I loved Emily, because she was a quirky, thoughtful heroine. Her story was darker than Anne’s, and she had a more somber outlook. Not only is Emily not taken seriously as an artist, but she is also considered to be flaky, though her feelings have no lack of depth. The darker tone lends more poignancy to her story.

Night is beautiful when you are happy–comforting when you are in grief–terrible when you are lonely and unhappy.

It’s dreadful what little things lead people to misunderstand each other.

6) Ramona the Pest-Beverly Cleary

Beverly Cleary remembered what it was like to be a kid, and her characters, Ramona especially, demonstrated that. She said things with brilliant simplicity and communicated complex feelings in terms a third grader could understand.

Words were so puzzling. ‘Present’ should mean a present just as ‘attack’ should mean to stick tacks in people.

7) Sisterhood of the Traveling Pants-Ann Brashares

Who hasn’t always wanted a group of friends that sticks closer than family? I’ve always loved how Ann Brashares described these girls, all different, who come together in times of need, not just times of convenience, and support each other though birth, death, divorce, and heartbreak.

Carmen hated the ‘life is too short’ rationalization. She thought it was one of the lamer excuses in the history of excuse-making. Whenever you did something because ‘life is too short not to’, you could be sure life would be just long enough to punish you for it.

8) Betsy in Spite of Herself­-Maud Hart Lovelace

While I love all of the Betsy~Tacy and Tib books, I am always delighted by the trying on of another persona that Betsy attempts. For awhile, she even changes her name to “Betsye”. She decides at the end of the novel, that she’d rather be herself. In the front, Shakespeare’s lesson is quoted:

This above all; to thine own self be true/And it must follow, as the night the day/Thou canst not then be false to any man.

It does irk me that he chose Polonius to say that. If only he could have chosen a better character…

9) Antigone-Jean Anouilh

I love Sophocles’ version, but I first read Jean Anouilh’s modern interpretation of Antigone. The themes of civil disobedience and Divine law make both versions timeless. When I read it, I was 12, but the modern language made it a little easier for me. I might never have appreciated Antigone the way I do had I not read Anouilh’s version first.

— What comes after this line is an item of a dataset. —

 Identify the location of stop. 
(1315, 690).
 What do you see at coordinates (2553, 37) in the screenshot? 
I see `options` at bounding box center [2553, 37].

“I spit on your happiness! I spit on your idea of life–that life that must go on, come what may. You are all like dogs that lick everything they smell. You with your promise of a humdrum happiness–provided a person doesn’t ask much of life. I want everything of life, I do; and I want it now! I want it total, complete: otherwise I reject it! I will not be moderate. I will not be satisfied with the bit of cake you offer me if I promise to be a good little girl. I want to be sure of everything this very day; sure that everything will be as beautiful as when I was a little girl. If not, I want to die!”

10) The Truth About Forever-Sarah Dessen

Sarah’s heroines are always us, or at least people who could be us. Macy is ordinary and struggling with growing up, death, and acceptance. Then others come into her life, shaking her out of her funk.

Maybe that’s what you got when you stood over your grief, facing it finally. A sense of its depths, its area, the distance across, and the way over or around it, whichever you chose in the end.